JAMES THEODORE HOLLY was born in 1829, the son of African-American parents. They sent him to school and also taught him shoemaking. When he neared twenty, he became acquainted with many leading abolitionists and worked to end slavery. 

Raised a Roman Catholic, he became dissatisfied with his church, in part because they offered him no prospect of the priesthood. He joined the Protestant Episcopal Church in Detroit, Michigan, and was immediately accepted as a candidate for holy orders. Ordained a deacon in 1855, he became a priest the following year.

Meanwhile Holly continued work on abolition, assisting the editor of Voice of the Fugitive. He also endorsed the Refugee Home Society and organized the Amherstburg Convention of free blacks in Canada. Afterward he served a parish in Connecticut.

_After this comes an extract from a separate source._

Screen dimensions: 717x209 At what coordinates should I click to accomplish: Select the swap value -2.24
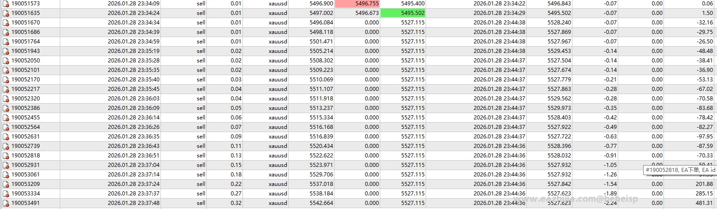coord(610,203)
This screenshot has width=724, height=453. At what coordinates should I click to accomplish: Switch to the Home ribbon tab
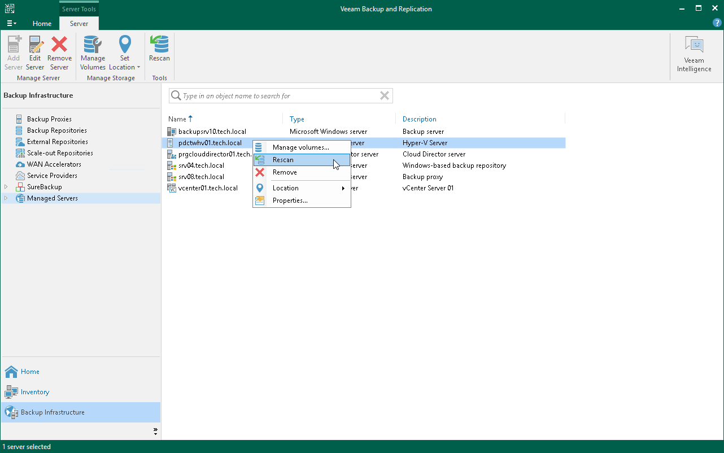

Thrilled by the fact that Haiti’s black population had thrown off colonial oppressors, Holly wrote, “[I]t will be seen that whatsoever is to be the future destiny of the descendants of Africa, Hayti certainly holds the most important relation to that destiny. . . . Preserve the name, the fame, and the sovereign existence of Hayti, though every thing else shall perish.”

In 1861 he led 110 emigrants to Haiti, but more than one third died of yellow fever and other diseases. The deaths included his wife, his mother, and two of his children. This did not diminish his ardor for Haiti. He sought federal assistance for emigration to the island country but did not get it. He tried to convince the Episcopal Church to take up the Haiti mission cause, but not until 1865 was he successful in persuading its mission board. 

Eventually on this day, 8 November 1874, Protestant Episcopal Church leaders ordained Holly as the first bishop of Haiti at Grace Church, New York City. This made him the first African American raised to the office of missionary bishop in the Episcopal Church. He served in that capacity until his death in Port-au-Prince in 1911. 

By then the Episcopal Church in Haiti had grown to over 2,000 members in fifteen parishes, with fifteen national clergy, and seven missions. Believing that Christ by taking a body had shown that people’s bodies as well as their souls needed care, Holly established social services such as schools, medical clinics, and a mutual fund society. His work won the respect of the Haitian people who have continued to honor his memory, including with a centenary celebration.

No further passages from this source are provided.